課題一覧.
A) 奄美の来島者増への期待と不安を伝える記事を読み、次の問いにそれぞれ答えよ。
(i) ピーチ・アビエーションが運航を再開する路線はどこか。
(ii) マングローブパークが臨時休館に入ったのはいつ以降か。
(iii) マングローブパークでは、体温が何度を超えると入場を断るか。
B) 奄美の来島者増への期待と不安を伝える記事の続きを、最後の文の後から書き進めよ。

奄美、来島者増に期待と不安 県またぐ移動、あす解禁

2020年06月18日

社会・経済 

カヌー用具を消毒するマングローブパークのスタッフ=17日、奄美市住用町

カヌー用具を消毒するマングローブパークのスタッフ=17日、奄美市住用町

    新型コロナウイルス感染症対策で求められていた都道府県をまたぐ移動制限が19日解禁され、格安航空会社(LCC)のピーチ・アビエーションは奄美―成田(東京)、奄美―関空の運航(各1日1往復)を再開する。奄美大島では受け入れの動きが本格化しているが、長期にわたって移動自粛の影響を受けてきた観光関係者の胸中は、来島者増加への期待と不安が入り混じっている。

 

 17日の奄美市住用町の黒潮の森マングローブパーク(寿義浩支配人)。旅行客に人気のカヌー体験案内所ではスタッフがカヌーの掃除やパドルの消毒などに当たっていた。

 

 奄美大島で感染者が確認された翌日の4月18日以降、約1カ月間の臨時休館の後、5月中旬から営業を再開しているが、島外からの来場者はほとんどいない。

 

 「19日以降の来場も今のところ見通せておらず、書き入れ時の7、8月も平年ほど人が来るとは想定していない」と寿支配人。

 

 施設内の消毒などに加え、来場者に検温の協力を求め、37・5度を超えている場合は入場を断るなど感染症対策に取り組んでいる。寿支配人は「今後もできる対策はしっかりやるが、来島者側も自分の健康を守ることが、島を守ることにつながるので、マスク着用などのせきエチケットや検温への協力に対し、理解していただけたら」と話した。

抽出データ.
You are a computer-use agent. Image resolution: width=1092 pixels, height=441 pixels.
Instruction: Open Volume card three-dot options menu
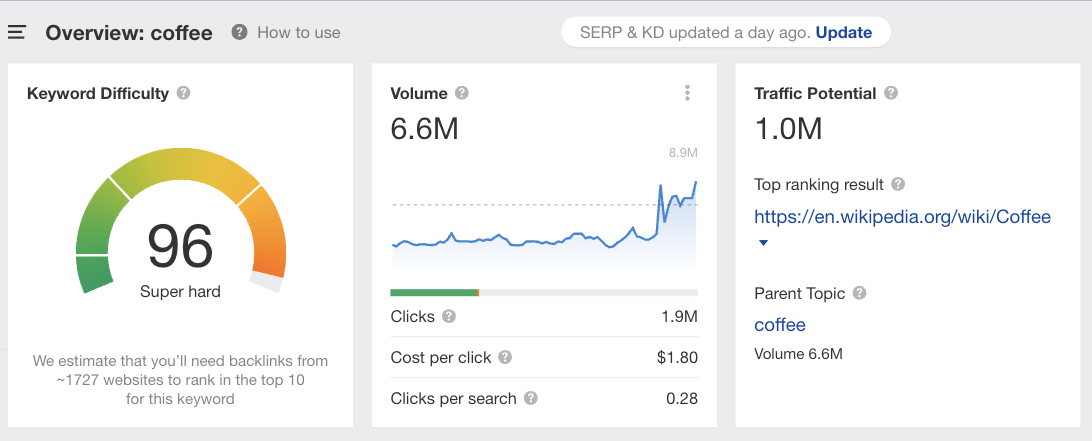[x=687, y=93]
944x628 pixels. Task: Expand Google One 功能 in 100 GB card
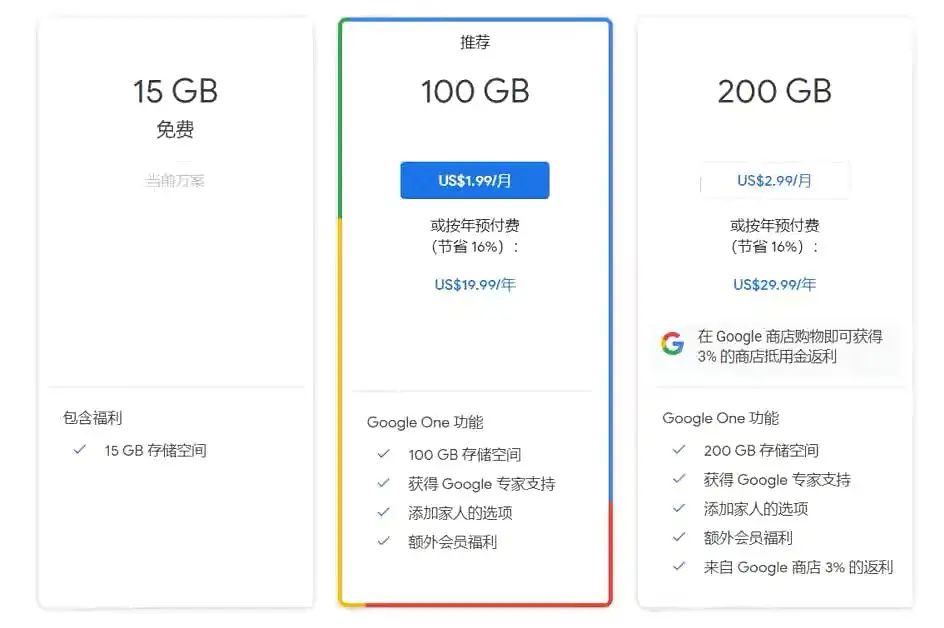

---

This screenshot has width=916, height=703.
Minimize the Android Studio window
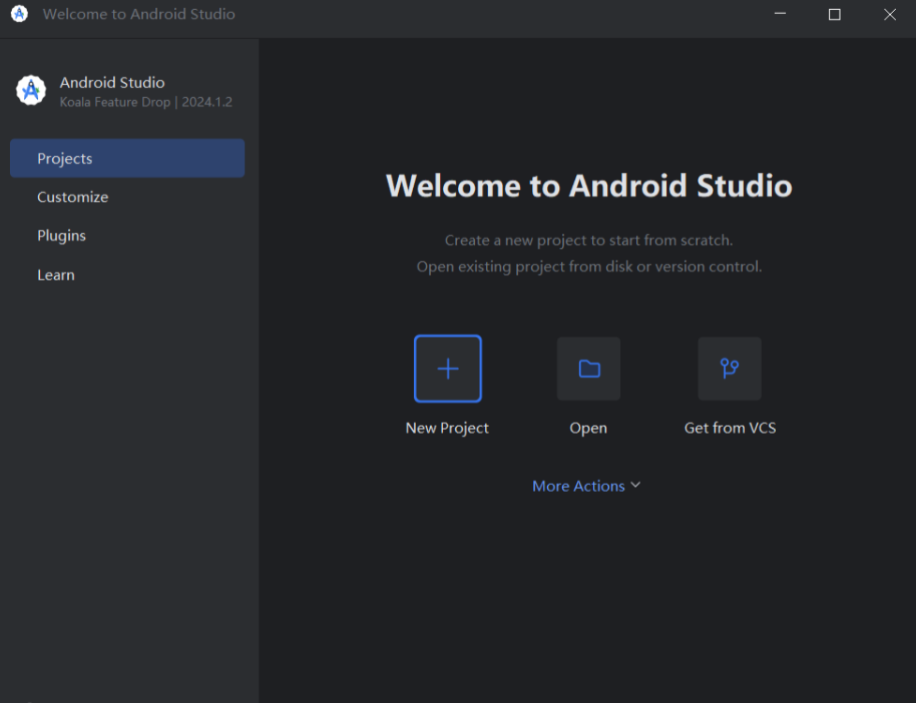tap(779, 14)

各課題の解答.
A)
(i) 奄美―成田(東京)と奄美―関空(各1日1往復)
(ii) 奄美大島で感染者が確認された翌日の4月18日以降
(iii) 37・5度

B)
 

 県外からの来島者受け入れ本格化に「正直、(感染リスクへの)怖さもある」と語るのはホテルやレストランを併設する同市笠利町のリゾート・ばしゃ山村の奥圭太取締役(45)。「だが自分たちも生活していく以上、どこかで線引きをして進まないといけない」と話す。同施設も5月末まで約1カ月半休業を余儀なくされたが、「これまでの我慢を無駄にしないためにもこの6月は特に大事。それぞれの事業所が感染症対策への意識をしっかり持って対応しなければならないと思う」と力を込めた。

 

 同市名瀬のダイビングショップ「マリンスポーツ奄美」も県外客の受け入れを再開する。代表の才秀樹さん(46)は「休業中も固定費はかかっていたので、ほっとした気持ち半分、怖さ半分。船内や機材の消毒徹底など、できる対策をしっかりした上でお客を迎えたい」と語った。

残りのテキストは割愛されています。